GUEST REVIEWER CHARLOTTE VALORI SINKS INTO HER SEAT UNDER THE WEIGHT OF SCIENCE
It so happened that, on my way to 2071, I had been listening (repeatedly) to Brünnhilde’s Immolation Scene: Wagner’s cataclysmic vision of the end of the world dissolving in purifying fire, flawed humanity and gods with it. So, I was rather in the mood for Armageddon. What I got was more of a science lecture.
2071, by Duncan Macmillan & Chris Rapley, is “a play exploring the future of life on earth and climate change” – or so it claims. I would agree with every word, except the word “play”. 2071 is, in fact, an elegant and succinct overview of the science of climate change, but it is an academic experience, not a dramatic one. Briskly, and with a bewildering battery of statistics throughout, Chris Rapley walks us through the scientific evidence for climate change, the global scientific efforts to track and analyse it, and the human behavioural factors to blame. Effectively, it’s like a guided tour of the coming apocalypse from the relative comfort of your theatre seat, given by an expert whose eminent and pioneering career gives him the gravitas to speak from experience, as well as intellectual prowess in his several fields. Rapley’s grasp of his subject is breathtaking: the concise elegance of his chain of thought, superb. But the overall effect is that of a rather dry, if beautifully reasoned, lecture: and in a warm dark space, at the end of a long day, it is just as soporific as you would expect.
Luke Hall’s wonderful video designs, part informational slides, part atmospheric animations, serve to enhance and clarify Rapley’s words as far as possible. Waves merge beautifully into an image of the globe, which steadily darkens into a view of Antarctica. Grids grow and multiply across the cornered stage to produce three-dimensional laser graphs illustrating the dangerously rising temperature. We also have almost constant soundscapes, designed by Max and Ben Ringham, composed by Paul Clark. But adding visuals and sound effects to a talk does not make it a play. It makes it more like one of those educational videos a tired teacher would show you on a rainy Friday afternoon: worthy, interesting, and wholeheartedly factual.
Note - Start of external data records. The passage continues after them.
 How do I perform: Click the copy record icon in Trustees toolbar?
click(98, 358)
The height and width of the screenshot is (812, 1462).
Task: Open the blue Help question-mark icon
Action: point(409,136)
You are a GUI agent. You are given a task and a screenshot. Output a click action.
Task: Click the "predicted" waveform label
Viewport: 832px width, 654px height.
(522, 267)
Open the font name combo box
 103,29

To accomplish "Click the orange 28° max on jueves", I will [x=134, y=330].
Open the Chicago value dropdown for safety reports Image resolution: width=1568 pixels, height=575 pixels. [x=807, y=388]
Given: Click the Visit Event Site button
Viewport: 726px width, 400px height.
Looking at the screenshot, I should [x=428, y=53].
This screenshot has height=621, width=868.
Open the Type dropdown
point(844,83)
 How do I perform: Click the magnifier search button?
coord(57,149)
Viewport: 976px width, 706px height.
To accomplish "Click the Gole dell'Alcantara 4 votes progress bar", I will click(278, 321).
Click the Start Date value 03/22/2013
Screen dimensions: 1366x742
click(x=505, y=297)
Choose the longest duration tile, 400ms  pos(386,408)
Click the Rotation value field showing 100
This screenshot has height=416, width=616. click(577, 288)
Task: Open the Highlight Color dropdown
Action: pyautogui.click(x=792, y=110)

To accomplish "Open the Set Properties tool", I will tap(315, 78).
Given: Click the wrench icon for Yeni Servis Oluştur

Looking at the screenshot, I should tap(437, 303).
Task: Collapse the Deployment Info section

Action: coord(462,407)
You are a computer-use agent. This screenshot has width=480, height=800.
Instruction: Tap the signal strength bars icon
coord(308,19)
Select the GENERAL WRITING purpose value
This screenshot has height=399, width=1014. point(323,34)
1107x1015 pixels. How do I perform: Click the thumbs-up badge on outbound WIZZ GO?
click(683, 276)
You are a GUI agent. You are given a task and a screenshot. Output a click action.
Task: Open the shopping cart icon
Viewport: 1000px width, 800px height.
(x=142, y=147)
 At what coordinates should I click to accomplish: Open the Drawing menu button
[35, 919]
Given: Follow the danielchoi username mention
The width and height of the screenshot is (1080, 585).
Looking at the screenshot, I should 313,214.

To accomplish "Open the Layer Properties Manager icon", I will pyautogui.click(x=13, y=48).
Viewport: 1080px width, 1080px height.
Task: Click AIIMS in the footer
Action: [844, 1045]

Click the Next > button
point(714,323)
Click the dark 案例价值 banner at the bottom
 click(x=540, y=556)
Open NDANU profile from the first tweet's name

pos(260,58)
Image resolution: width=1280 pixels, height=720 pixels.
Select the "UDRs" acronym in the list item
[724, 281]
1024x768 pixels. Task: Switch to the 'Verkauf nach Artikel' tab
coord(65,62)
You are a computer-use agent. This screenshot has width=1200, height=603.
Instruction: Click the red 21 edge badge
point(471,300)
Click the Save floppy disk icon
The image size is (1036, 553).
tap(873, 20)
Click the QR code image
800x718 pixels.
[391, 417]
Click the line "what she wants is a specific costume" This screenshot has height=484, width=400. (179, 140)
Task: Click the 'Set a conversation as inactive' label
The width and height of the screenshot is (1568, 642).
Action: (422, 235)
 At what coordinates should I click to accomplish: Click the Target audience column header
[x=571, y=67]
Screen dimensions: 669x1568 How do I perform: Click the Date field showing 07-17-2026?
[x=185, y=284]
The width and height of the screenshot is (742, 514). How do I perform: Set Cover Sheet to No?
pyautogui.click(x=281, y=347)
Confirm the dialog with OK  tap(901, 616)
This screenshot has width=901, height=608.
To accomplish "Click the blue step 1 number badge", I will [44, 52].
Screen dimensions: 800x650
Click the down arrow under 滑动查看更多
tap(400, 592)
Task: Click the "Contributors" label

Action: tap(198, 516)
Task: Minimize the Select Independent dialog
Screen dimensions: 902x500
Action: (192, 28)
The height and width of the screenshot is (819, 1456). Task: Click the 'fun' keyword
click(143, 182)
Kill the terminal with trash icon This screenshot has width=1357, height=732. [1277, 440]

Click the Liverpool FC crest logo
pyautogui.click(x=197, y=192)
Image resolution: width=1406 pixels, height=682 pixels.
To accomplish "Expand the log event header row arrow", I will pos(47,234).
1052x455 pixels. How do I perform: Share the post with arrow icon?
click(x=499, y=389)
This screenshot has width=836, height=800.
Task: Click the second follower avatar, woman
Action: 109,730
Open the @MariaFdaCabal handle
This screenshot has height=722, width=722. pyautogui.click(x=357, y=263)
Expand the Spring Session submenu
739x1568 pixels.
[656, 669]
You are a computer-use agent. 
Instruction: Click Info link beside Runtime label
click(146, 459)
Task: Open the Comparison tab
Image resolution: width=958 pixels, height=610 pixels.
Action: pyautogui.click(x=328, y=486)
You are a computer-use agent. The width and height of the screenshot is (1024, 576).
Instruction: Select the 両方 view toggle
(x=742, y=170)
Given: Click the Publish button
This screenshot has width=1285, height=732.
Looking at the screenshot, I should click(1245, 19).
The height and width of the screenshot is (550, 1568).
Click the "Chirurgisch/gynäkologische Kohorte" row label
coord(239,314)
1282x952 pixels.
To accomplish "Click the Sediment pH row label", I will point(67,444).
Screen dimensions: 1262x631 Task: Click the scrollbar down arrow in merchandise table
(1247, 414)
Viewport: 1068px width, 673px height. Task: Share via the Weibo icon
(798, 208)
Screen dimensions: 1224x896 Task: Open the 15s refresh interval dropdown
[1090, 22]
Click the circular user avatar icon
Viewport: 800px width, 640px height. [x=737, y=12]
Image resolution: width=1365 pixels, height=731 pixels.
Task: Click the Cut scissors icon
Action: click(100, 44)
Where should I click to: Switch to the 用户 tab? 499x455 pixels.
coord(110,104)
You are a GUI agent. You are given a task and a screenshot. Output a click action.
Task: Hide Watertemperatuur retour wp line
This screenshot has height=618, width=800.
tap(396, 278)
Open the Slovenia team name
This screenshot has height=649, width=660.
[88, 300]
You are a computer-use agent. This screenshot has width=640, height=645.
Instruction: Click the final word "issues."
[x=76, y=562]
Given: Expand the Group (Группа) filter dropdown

Prescient observations emerge. “Our infrastructure is not designed to deal with the climate we are provoking. …Science can inform, but it cannot arbitrate: it cannot decide.” Ultimately, Rapley explains, the resolution of climate change is not a scientific question, but a moral one: for governments, for communities, for individuals to choose which parts of the planet they do, or don’t, want to destroy. Here lies the piece’s dramatic problem: it draws together a dazzling array of evidence to provoke the question, but does not actually pose it, nor attempt to answer it. So there’s not so much a dramatic arc, as a dramatic hole.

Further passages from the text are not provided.